|my favorite photo of the trip so far. no edits/adjustments needed|
On our final morning in Rome, Bethany and I packed up our bags and bid farewell to our large home in Old Rome. We grabbed all of our gear and backpacked to the train station for morning coffee and a delicious hazelnut pastry. We boarded our train headed towards Venice.
When we arrived in Venice, our first stop was to get a Rolling Venice card, a tourism program aimed at young people. For 4 euro, you receive discounts to various shops, museums, and restaurants but the cost of your 72-hour public transit pass cuts down almost 15 euros, automatically saving money. We hopped on our first vaporetto, the water taxis in Venice and surrounding islands, and headed towards our home. I found the bed and breakfast in Giardini on AirBNB and am already quite satisfied.It is tucked into a quiet garden-like area in Venice, away from the tourists.
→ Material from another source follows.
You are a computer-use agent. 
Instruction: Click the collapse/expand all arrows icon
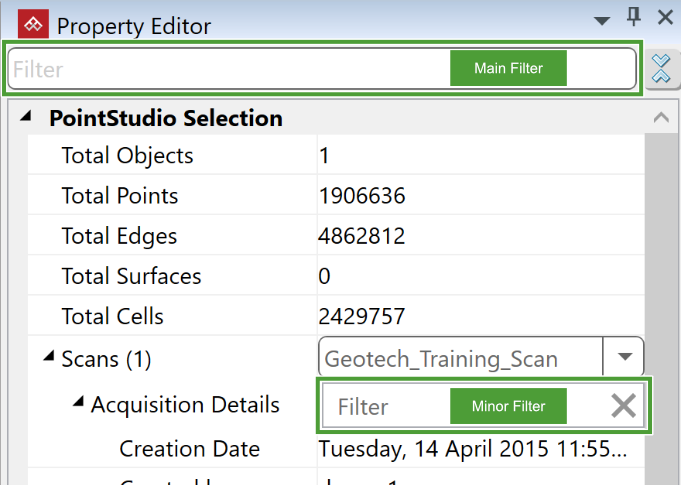click(x=661, y=69)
Right outside of our door is one of the many water roads leading into the sea, with beautiful bridges all around. To walk towards the main attractions, we will pass through a large garden each day. After being in the middle of all of the action in both Florence and Venice, this is a great change-of-pace for the both of us. After settling in, we found a nearby restaurant and grabbed a panini and frites. To explore Venice, we had a new approach; put the maps away, and walk around to get lost. It wasn’t a hard task in Venice as the roads wind in a seemingly unorganized manner. We ended up in the shadows of tall buildings and would appear in large squares filled with vendors, music, art, and plenty of people. We ended up walking nearly 1/3 of the way around the island and decided to hop on another vaporetto to see the rest of the island. It was beautiful. I had no idea that public transportation could be so enjoyable.
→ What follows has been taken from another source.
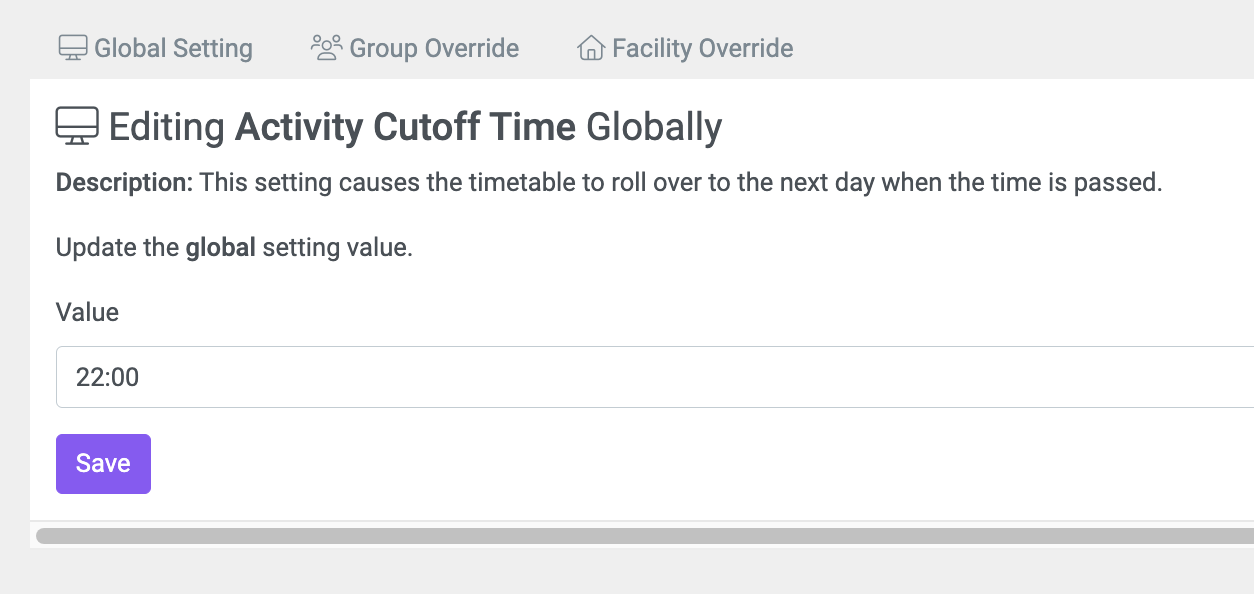
Task: Click the Value field label
Action: 87,312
We soon realized that we were well on our way towards Lido, a small island only 10km is length and just a few blocks wide. We stayed on and checked it out. Lido was extremely quiet, filled with large mansions and beautiful boats instead of cars. It had a small-town vibe that felt almost home-like and as we walked around the neighborhood it felt like vacation had hit a new high point. We walked towards the beach but realized most of the beach was not in public view. The island is known for its fancy hotels surrounding the beach, with private land that isn’t open for everyone. We managed to find an open area near a restaurant and walked out towards the shore to see a completely empty coast, with the exception of a few kids playing while their parents ate nearby. This was probably illegal for us, however no one seemed to mind as we took some photos on the large rocks along the pier, searched for Murano sea glass, and walked along the coast as the sun set. The pictures that we took came out amazing, some of my favorites from the trip. The photos at the pier look as if we were photoshopped into the photo, thanks to wonderful lighting behind us and the clearest water imaginable.
We headed back to Venice from Lido and walked along the coast to check out shops and restaurants. Bethany found a local leather shop run by a man who makes anything and everything by hand and small tools. There were some of the neatest notebooks I’ve seen in my life, and I fighting the urge to splurge a bit on some items. We found a restaurant with a fancy and decent menu, sat inside, and quickly noticed something different. There was a large Italian man standing in the back singing beautifully but loud. Within minutes, it was revealed that they were hosting a karaoke night at this fancy restaurant, so we ate our meal and watched as locals sang their hearts out to unknown songs. Bethany won the plate award with a delicious vegetable and pasta dish, however I tucked away the anchovies and squid under my remaining grits and admitted a poor choice in selection.